**PAGE EXCERPT**
============================================================
Re: Symbolic AI, a waste of time?
- From: curt@xxxxxxxx (Curt Welch)
- Date: 08 Jul 2006 23:21:28 GMT
"bob the builder" <brulsmurf@xxxxxxxxxxx> wrote:
Don Geddis wrote:
"bob the builder" <@hotmail.com> wrote on 7 Jul 2006 07:15:
I came to the following conclusion: The best way to realize strong AI
is to stay very close to the human implementation.
All of our devices are so far from human-level performance, that it's
premature to conclude that you know the proper engineering path.
Agree, maybe i only know the path most likely leading to strong AI. :P
Airplanes are not built like birds.
So they say, but i think this argument is working against you. You
could say that a bird can fly beacause it has "fly-ness". This fly-ness
can be seen on an abstract level. We most define this fly-ness and use
it to create an airplane.
The wright brothers didnt take this approach. They stayed very close to
birds. Ofcourse a plane doesnt need to leg eggs and mate with other
airplanes. But the design of an airplane stayed as close as possible to
the bird design. I would even go as far that if people stayed even
closer to the bird design there would have been hanggliders 1000 years
ago.
The Chinese had kites over 2000 years ago. Maybe they had some that could
lift a man?
Modren hang gliders depend on materials like aluminum and carbon fiber
composites, and synthetic fabrics to get the weight to lift ratios low
enough. I don't know if the needed materiars were aviable in the world
1000 years ago.
However, doing a bit of searching on the net, I found that Otto Lilienthal
in the late 1800's was the pioner in hang glider design. His book is what
drove the Wright Brothers. He built and flew hang gliders for years but
after thousands of flights, he was eventually killed in a crash.
============================================================
**MATERIAL PROVIDED**
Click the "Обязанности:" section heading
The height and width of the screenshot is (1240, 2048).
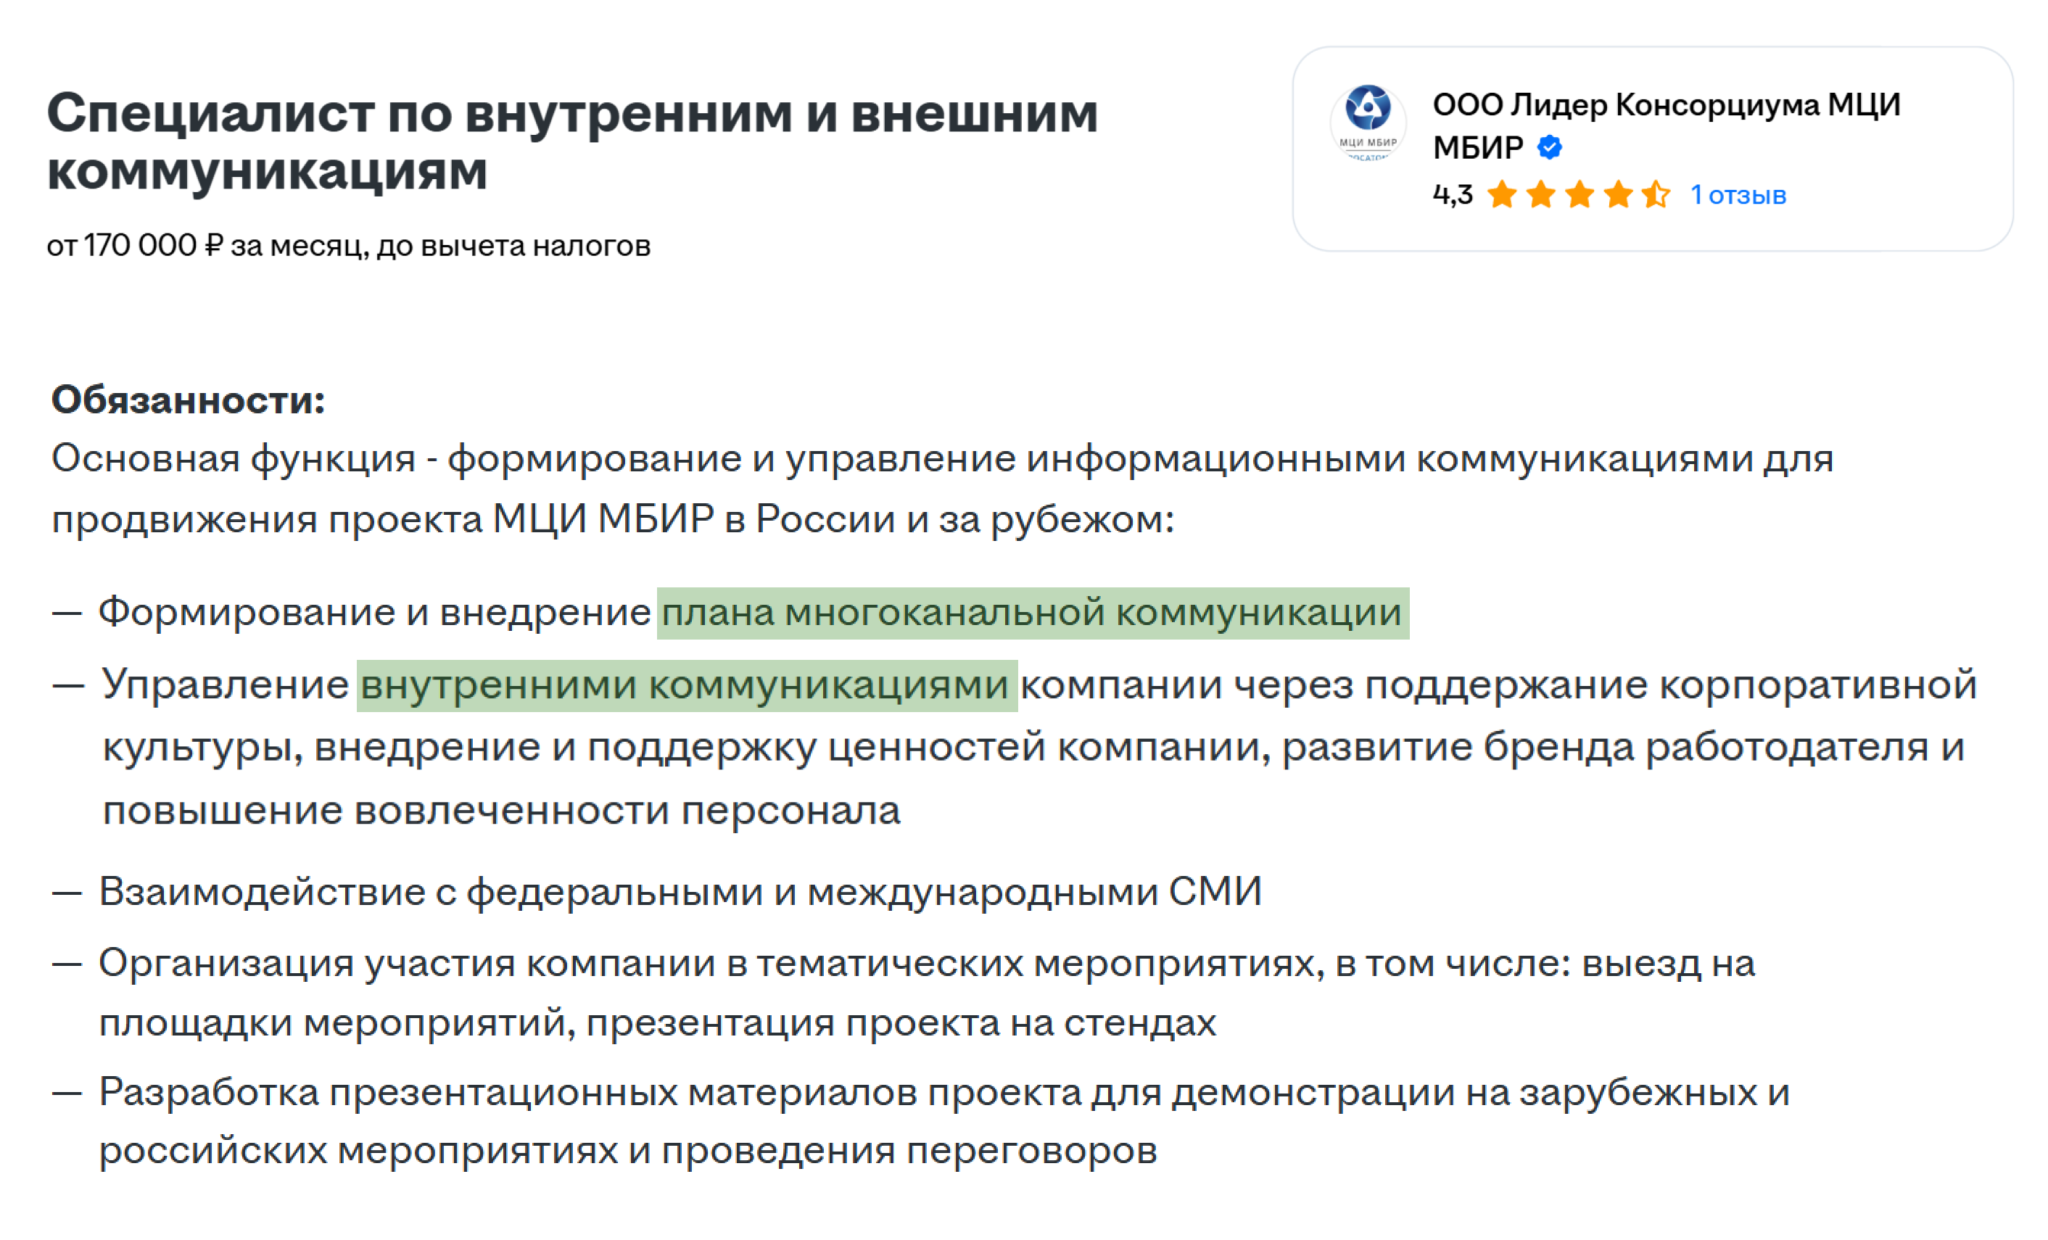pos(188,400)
============================================================
**REQUESTS**
• A. Which materials does the post say modern hang gliders depend on? List them all.
• B. From the post, write out the part that opens with the words containing "- From: curt@xxxxxxxx" and closes with "proper engineering path.".

**SOLUTIONS FOR EACH TASK**
• A.
- aluminum
- carbon fiber composites
- synthetic fabrics

• B.
- From: curt@xxxxxxxx (Curt Welch)
- Date: 08 Jul 2006 23:21:28 GMT
"bob the builder" <brulsmurf@xxxxxxxxxxx> wrote:
Don Geddis wrote:
"bob the builder" <@hotmail.com> wrote on 7 Jul 2006 07:15:
I came to the following conclusion: The best way to realize strong AI
is to stay very close to the human implementation.
All of our devices are so far from human-level performance, that it's
premature to conclude that you know the proper engineering path.